Here is how snowballing works, lets say you have 3 debt payments a month. First a credit card with $1000 on it with a min payment of $30 a month at 25% interest. Second a 5 year auto loan of $10,000 with a payment of $200 a month at an interest rate off 8%. Third a 30 year mortgage for $100,000 at 6%, with a $600 monthly payment. Now lets take that credit card, if you make minimum payment you will never get it paid off, because you are just probably making a payment for the use of the money. The real killer is the mortgage, On a 30 year mortgage you will pay over 2 times the value you bought your house for. That means that on your $100k mortgage you will end up paying $215k at the end of your 30 years. Oh and by the way your going to pay an extra $2,700 on that car.    What could you do with that type of money?

Hopefully by now you realize how limiting debt can be. Now here is how to get out of debt, you first need to free up some money. We will call this freed up money the accelerator now we take that accelerator what ever it is $30, $50, $100 and apply all of it to the credit card with the highest astronomical interest rate. For example lets take $100, you will apply that to the credit card debt paying it off in just 9 months. Then you snow ball the $100 extra  +  the $30 minimum payment into the car loan. Now with $130 accelerator money going toward the auto loan you can have that paid off in about 2 3/4 years.
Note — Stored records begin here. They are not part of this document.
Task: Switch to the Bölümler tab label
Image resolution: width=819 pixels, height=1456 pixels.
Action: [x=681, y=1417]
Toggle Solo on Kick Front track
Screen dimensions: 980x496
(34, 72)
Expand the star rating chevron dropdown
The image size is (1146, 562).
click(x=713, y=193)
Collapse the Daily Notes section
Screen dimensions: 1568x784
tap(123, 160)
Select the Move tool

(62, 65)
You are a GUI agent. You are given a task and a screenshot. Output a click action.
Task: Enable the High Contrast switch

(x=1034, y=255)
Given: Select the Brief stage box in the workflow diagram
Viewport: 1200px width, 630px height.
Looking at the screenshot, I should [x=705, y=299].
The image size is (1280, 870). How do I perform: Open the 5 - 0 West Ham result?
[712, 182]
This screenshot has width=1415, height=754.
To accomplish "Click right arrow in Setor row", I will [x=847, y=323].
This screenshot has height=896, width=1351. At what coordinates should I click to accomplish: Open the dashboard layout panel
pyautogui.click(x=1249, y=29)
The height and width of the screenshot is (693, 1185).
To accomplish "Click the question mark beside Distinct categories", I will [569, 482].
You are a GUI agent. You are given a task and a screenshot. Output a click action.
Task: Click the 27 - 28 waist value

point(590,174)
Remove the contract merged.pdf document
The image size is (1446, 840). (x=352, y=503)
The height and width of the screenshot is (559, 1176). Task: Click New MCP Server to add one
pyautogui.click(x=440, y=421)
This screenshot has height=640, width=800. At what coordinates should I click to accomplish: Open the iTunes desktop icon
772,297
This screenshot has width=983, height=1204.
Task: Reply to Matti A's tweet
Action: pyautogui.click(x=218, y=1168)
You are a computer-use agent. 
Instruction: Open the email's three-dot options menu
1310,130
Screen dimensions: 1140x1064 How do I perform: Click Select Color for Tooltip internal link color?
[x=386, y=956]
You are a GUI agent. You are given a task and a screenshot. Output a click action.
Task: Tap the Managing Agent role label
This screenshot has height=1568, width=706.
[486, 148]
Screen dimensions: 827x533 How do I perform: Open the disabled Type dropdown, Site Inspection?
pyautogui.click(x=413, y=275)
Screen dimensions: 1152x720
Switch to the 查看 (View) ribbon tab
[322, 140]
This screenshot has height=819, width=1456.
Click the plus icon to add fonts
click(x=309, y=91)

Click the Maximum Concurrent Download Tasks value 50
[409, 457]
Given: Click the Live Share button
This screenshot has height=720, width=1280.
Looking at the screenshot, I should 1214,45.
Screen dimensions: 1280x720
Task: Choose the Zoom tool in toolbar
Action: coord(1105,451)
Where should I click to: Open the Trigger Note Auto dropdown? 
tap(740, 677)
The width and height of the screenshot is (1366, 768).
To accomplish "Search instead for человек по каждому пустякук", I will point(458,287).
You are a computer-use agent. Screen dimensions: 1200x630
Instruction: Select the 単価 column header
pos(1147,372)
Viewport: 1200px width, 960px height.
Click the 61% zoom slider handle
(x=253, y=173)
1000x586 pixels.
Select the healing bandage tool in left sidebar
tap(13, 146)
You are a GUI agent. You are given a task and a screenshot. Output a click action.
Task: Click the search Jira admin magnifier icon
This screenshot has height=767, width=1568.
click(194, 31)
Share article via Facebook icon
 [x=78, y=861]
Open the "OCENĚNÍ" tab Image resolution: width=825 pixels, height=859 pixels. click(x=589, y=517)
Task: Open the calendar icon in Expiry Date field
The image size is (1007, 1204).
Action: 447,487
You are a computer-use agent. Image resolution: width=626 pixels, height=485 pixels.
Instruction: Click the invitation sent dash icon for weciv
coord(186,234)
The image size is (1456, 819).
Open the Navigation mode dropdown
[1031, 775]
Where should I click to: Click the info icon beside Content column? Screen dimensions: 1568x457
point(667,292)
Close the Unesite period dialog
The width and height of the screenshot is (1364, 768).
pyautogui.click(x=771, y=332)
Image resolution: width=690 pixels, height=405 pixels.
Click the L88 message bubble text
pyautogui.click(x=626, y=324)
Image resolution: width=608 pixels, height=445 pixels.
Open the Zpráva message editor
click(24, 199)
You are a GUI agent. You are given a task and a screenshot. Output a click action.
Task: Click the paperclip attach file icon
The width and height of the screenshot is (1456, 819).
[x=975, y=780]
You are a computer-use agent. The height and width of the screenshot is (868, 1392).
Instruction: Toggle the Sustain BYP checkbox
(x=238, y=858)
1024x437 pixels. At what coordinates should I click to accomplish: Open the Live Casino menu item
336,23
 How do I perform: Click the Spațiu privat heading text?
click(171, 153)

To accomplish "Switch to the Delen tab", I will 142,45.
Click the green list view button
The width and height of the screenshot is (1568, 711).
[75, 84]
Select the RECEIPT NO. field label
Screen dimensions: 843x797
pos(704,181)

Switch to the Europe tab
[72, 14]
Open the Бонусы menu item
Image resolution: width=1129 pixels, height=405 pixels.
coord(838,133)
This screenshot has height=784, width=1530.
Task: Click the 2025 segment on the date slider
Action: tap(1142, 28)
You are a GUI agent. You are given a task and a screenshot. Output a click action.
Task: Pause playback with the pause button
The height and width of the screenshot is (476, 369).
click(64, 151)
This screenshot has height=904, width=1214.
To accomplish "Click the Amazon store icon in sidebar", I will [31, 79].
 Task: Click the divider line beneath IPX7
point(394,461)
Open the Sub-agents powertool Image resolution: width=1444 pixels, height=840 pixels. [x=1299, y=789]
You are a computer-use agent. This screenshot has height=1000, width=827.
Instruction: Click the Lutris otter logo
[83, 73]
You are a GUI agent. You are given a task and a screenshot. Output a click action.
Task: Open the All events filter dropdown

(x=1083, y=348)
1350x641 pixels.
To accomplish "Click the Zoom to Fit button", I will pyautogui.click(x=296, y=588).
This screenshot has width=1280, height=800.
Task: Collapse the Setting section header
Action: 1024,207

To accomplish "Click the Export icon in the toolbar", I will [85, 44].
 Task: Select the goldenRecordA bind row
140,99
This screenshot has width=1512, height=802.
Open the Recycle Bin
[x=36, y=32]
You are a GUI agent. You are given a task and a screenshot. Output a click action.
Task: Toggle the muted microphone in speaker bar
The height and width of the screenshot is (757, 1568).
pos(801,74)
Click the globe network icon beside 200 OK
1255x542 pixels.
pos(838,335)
Once again you snow ball using all of the now $330 accelerator money putting it  into the mortgage Paying it off in 13 year!!!! Saving you over $100k.   I’ve kept this simple and didn’t account for the time each loan progressed as the others were getting paid off, so in reality it’s even faster.

You can go to bankrate.com to see a single accelerator in action on a loan, just plug in numbers into the formulas they have set up.

http://www.bankrate.com/calculators/mortgages/loan-calculator.aspx   

This can get very complicated very quickly with multiple cards, loans rates and so forth, but if you just get going snowballing smaller debts payments into an accelerator you will do fine. The key to successful snowballing is to not increase your debt, by taking on more debt after you get one paid off.